Chegamos na cabana e o Andre e o Nico já estavam tomando café da manhã. A Naty estava andando meio estranho, então dissemos que ela tinha caído e que ia tomar banho. O Nico nem ligou, porque estava doido olhando o bumbum da Viqui e do Andre. Obviamente, como ele me conhece, sabia perfeitamente que o bumbum da garota estava bem arrombado.
No resto dessas miniférias, fomos muito mais cuidadosos. Transávamos na floresta ou quando o Nico dormia por causa do álcool. Minha sobrinha tinha ligado avisando que vinha, mas nunca apareceu, e os dias foram acabando. Então voltamos à rotina, já que, como eu disse antes, por causa do dinheiro que eu tinha ganhado, tínhamos que terminar a construção da nossa nova casa. Foi nisso que ficamos durante a semana, e nos finais de semana voltaríamos para a cabana que havíamos alugado para o verão inteiro. O Nico viajou com os pais — eram as férias dele — e, de quebra, me pediu se era possível cuidar da namorada para que ela não ficasse sozinha. Eu disse: "Sem problema, vai tranquilo que aqui a gente cuida dela". E para completar, apareceu a Jessy e, aparentemente, a sobrinha que tanto se fez anunciar. Tinha muita coisa para contar, e já parecia mais um harém do que uma... família, o que deixarei para outra história.
Claro que fiz de desentendido e servi uma xícara de café para reviver um pouco.

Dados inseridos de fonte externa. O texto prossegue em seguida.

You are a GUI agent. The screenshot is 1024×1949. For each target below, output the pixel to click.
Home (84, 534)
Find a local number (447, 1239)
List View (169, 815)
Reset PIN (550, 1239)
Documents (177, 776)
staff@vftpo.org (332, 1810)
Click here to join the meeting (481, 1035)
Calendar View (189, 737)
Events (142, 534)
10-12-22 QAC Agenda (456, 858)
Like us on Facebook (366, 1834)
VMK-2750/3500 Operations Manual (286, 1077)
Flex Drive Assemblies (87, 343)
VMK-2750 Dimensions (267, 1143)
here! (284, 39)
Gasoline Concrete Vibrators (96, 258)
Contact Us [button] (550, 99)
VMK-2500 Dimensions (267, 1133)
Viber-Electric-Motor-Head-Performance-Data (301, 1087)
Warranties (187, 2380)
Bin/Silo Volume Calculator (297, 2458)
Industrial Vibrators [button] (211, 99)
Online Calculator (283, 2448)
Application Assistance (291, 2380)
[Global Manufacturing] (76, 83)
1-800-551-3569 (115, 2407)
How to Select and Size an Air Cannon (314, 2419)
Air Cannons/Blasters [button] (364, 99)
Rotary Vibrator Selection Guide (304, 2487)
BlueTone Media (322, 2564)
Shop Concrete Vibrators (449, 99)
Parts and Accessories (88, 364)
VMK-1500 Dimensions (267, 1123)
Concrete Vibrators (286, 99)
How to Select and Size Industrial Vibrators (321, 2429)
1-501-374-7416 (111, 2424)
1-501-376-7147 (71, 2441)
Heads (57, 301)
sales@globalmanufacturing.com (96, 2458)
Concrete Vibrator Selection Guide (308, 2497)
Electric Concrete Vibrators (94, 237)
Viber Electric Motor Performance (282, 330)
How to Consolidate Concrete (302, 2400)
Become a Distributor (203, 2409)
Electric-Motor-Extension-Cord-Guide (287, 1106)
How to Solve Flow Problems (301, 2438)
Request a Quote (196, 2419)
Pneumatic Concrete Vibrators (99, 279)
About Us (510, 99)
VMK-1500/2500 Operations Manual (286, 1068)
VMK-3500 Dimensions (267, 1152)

Naty me perguntou pelas garotas, e eu disse que, assim como o Nico, ainda estavam dormindo. A verdade é que eu não falava muito; era uma situação meio desconfortável, como dois oponentes se estudando. Tomamos café em silêncio, só nos olhando. Parecia que a boa vibe do dia anterior tinha sumido. Num momento, quando terminei meu café e me levantei para deixar a xícara e ir em direção à piscina, já que o dia parecia maravilhoso, ela me para e diz: "Se você for dar uma caminhada lá fora, posso te acompanhar, porque aqui parece que não vai ter vida por um bom tempo e não quero ficar entediada". Não tive outra escolha a não ser aceitar, ainda que de má vontade.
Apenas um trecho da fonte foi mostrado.